_DOCUMENT EXTRACT_

Bond: We’ll take the Soho Loop and cut them off.
Bond Girl: But the Soho Loop is longer. How about the 37 bus?
Bond: Watch this.
Bond pulls lever, and thanks to Q’s engineering, rocket motors at the front and back of the barge lift it onto the tow path, and robotic legs emerge from the bottom and it sprints off to ambush the Spectre barge. However, the Spectre boat is picked up by a crane and is about to be lowered on top of Bond and Bond Girl. There follows about ten minutes of crane vs robot leg action, until Bond finally shoots the bolts holding the bottom of the Spectre boat in place, and the entire cargo of deadly toxin is emptied into the barge full of Dettol. Cut to Bond on beach in Tahiti with Bond Girl in even smaller bikini…
Don’t laugh, it’s no more stupid than most of the Bond chase scenes.
Birmingham, it is often and correctly claimed, has more miles of canals than Venice. One reason for this is that the original Birmingham Main Line canal was designed by James Brindley, who tended to minimize canal construction cost by following the contours of the land, and only occasionally putting in locks when there was no alternative. When this canal was falling into disrepair and getting clogged with traffic, Thomas Telford was commissioned to deal with the problem. Telford was a later generation of civil engineer, and his solution was to drive a canal through the landscape, rearranging the land with cuttings, embankments and adding tunnels and aqueducts so that the canal would be straight and level. The result is that the remains of Brindley’s old canal extend in loops on either side of Telford’s and sometimes cross over it on aqueducts where the two are at different levels. Here’s us crossing under a canal.
If you want to make a fast exit from Birmingham, Telford is your man. We rather wanted to make a rapid escape from Brimingham, so we roared along the wide straight New Main Line, through graffiti strewn industrial districts with no moored boats anywhere, and made a left through the Netherton Tunnel. This is the superhighway of canal tunnels, 27 feet wide with a towpath on both sides. It was a replacement for the Dudley tunnel which was single track with no towpath, too low for most modern boats, and with no ventilation so you can’t use a diesel engine in it. We pretty much roared through the Netherton Tunnel, too, as the only oncoming traffic was a bicycle on the towpath. Then on through more graffiti strewn industrial districts on the Dudley Number Two Canal.

_INFORMATION SHOWN_
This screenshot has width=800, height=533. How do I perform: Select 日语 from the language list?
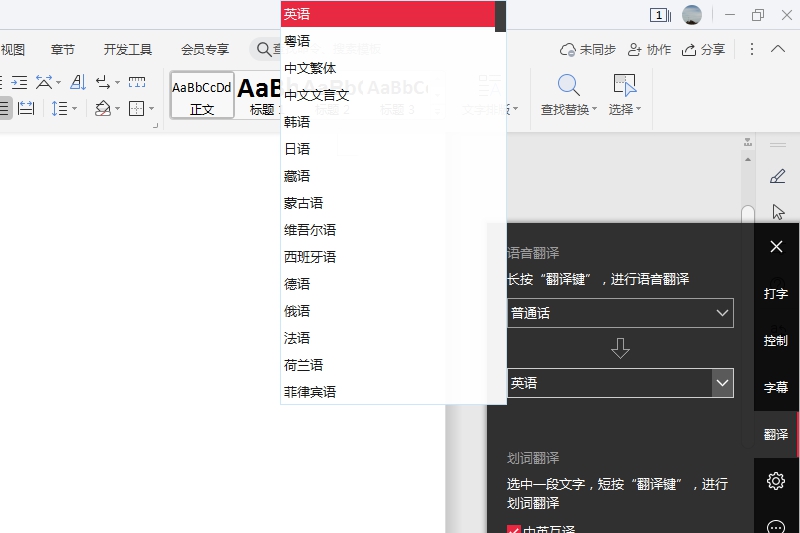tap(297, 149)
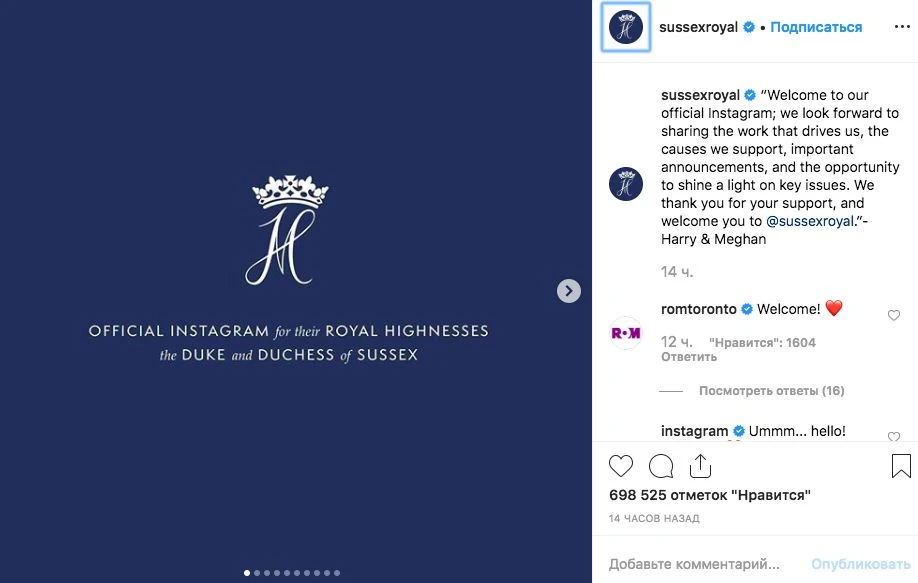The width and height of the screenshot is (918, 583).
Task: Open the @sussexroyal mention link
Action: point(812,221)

==

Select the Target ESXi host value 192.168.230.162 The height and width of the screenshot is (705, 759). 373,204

_TASKS TO CARRY OUT_
- 1) Transcribe the Birmingham canal passage, beginning at the words "Bond Girl: But" and stopping after "Bond chase scenes.".
- 2) In the Birmingham canal passage, how wide is the Netherton Tunnel?
- 3) Write the next part of the Birmingham canal trip account, picking up after its last sentence.

_RESPONSE LIST_
- 1)
Bond Girl: But the Soho Loop is longer. How about the 37 bus?
Bond: Watch this.
Bond pulls lever, and thanks to Q’s engineering, rocket motors at the front and back of the barge lift it onto the tow path, and robotic legs emerge from the bottom and it sprints off to ambush the Spectre barge. However, the Spectre boat is picked up by a crane and is about to be lowered on top of Bond and Bond Girl. There follows about ten minutes of crane vs robot leg action, until Bond finally shoots the bolts holding the bottom of the Spectre boat in place, and the entire cargo of deadly toxin is emptied into the barge full of Dettol. Cut to Bond on beach in Tahiti with Bond Girl in even smaller bikini…
Don’t laugh, it’s no more stupid than most of the Bond chase scenes.

- 2) It is 27 feet wide.

- 3)
Birmingham is a dump. This is nothing new. Cue flashback music. Back in 1978, I was stuck in a traffic jam on the Hagley Road, and my first wife, who was driving, turned to me and said, “Birmingham is a dump, isn’t it.”
“Yes,” I said, and then, “I saw this job in America that I could do advertised this morning. Should I apply?” And so it began. Cue end of flashback music.
The goal for today was to moor somewhere with no graffiti. We turned sharp left onto the Dudley Number One Canal, through a twelve foot deep lock, our deepest yet, and finally ended up in a relatively new and soulless but blessedly graffiti free business park called the Waterfront.
We chatted with the couple moored on the boat next to us, and traded boat tours. The female member of the couple described Pegotty as looking a bit sad on the outside. This doesn’t worry me too much. If a boat comes pre scraped up, I don’t have to worry about adding a few more scrapes. She, on the other hand, keeps their diesel engine spotlessly clean. Personally I think diesels work better with a good coating of grease, and diesel engineers seem to as well *cough* Clive *cough*.
3 thoughts on “Escape from Birmingham”
I go to Birmingham quite often, as it’s on the tour route for Welsh National Opera (who sing in the original language, with the surtitles mercifully in English), and yes, Birmingham is a dump.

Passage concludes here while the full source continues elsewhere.